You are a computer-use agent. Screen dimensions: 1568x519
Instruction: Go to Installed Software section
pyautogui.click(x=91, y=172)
# # # # #
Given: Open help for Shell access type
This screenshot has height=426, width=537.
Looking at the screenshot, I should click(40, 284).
# # # # #
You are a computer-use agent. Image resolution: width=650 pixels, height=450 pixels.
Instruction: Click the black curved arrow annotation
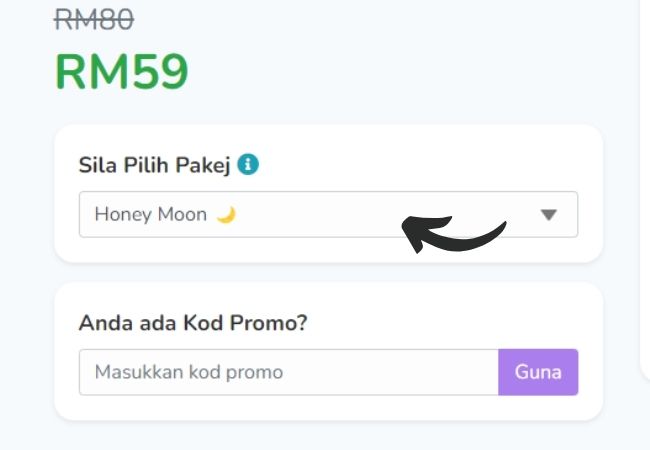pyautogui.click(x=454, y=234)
# # # # #
* **ASSIGNED TASK**
This exercise requires the lines of the entries containing the string "computer".

* **SOLUTION FOR THIS EXERCISE**
You are a computer-use agent. Screen dimensions: 1568x519
You are a computer-use agent. Image resolution: width=650 pixels, height=450 pixels.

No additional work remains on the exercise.